FIG. 6.

Effects of manipulating MP and CP expression in agroinfiltrated tobacco and transfected barley protoplasts. (A) BMV capsid protein expressed in tobacco after agroinfiltration. A slice of a 4 to 12% denaturing protein gel is shown. MPKO and CPKOI indicate that plasmid pBR3 contains a mutation of the translation initiation codon from AUG to CUG. The BMV CP gene has a second initiation codon, which allows expression of a smaller amount of a truncated protein. CPKOII has two mutations that altered the first two initiation codons (codons 1 and 8) to CUGs. The lane marked with “M” denotes a protein molecular mass standard of 20 kDa, and the lane marked with “C” denotes a mock-inoculated control. (B) Northern blot analysis of the RNAs produced by agroinfiltration in tobacco by RNAs with mutations affecting either CP or MP expression from pBR3. dpi, days postinfiltration.
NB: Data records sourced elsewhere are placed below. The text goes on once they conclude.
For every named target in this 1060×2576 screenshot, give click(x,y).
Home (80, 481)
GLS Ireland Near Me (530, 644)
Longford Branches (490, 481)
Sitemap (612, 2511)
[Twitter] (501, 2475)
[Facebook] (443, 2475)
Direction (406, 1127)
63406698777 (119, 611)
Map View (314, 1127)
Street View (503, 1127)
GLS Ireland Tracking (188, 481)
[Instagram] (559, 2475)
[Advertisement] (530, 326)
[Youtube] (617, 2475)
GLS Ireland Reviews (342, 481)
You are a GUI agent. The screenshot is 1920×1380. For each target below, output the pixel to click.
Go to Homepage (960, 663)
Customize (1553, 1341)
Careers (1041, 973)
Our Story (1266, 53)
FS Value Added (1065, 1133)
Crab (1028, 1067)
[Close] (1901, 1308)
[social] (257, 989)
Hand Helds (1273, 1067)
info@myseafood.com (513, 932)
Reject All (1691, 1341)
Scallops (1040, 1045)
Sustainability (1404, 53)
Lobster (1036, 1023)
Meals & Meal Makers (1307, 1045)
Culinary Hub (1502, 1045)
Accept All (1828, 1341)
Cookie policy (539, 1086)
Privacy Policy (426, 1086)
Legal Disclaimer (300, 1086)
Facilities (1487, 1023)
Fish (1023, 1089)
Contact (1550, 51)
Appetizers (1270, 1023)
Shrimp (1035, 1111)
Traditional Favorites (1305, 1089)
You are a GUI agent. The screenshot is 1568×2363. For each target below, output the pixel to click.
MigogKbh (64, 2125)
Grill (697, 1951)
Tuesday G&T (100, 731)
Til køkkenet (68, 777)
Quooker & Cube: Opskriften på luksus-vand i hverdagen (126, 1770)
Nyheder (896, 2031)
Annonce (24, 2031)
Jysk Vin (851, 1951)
The quantifications were performed by adjusting the amount of RNA3 or RNA4 in the wild-type sample each day to 100%. The amount of the comparable RNAs in plants infiltrated with CPKOII or MPKO were normalized to that in the wild-type sample. (C) Effects of the MPKO and CPKOII mutations on BMV RNA accumulation in barley protoplasts. The presence or absence of plasmids encoding wild-type BMV RNAs is denoted with a +. The MPKO or the CPKO substituted for wild-type RNA3 is shown by the names of the mutant construct. hpi, hours postinfiltration. The amount of BMV RNA3 and RNA4 were normalized to the amount present in the protoplasts transfected with wild-type BMV RNAs. (D) Accumulations of the BMV RNAs in tobacco protoplasts transfected with the three wild-type BMV RNAs or wild-type RNA1, RNA2, and CPKOII.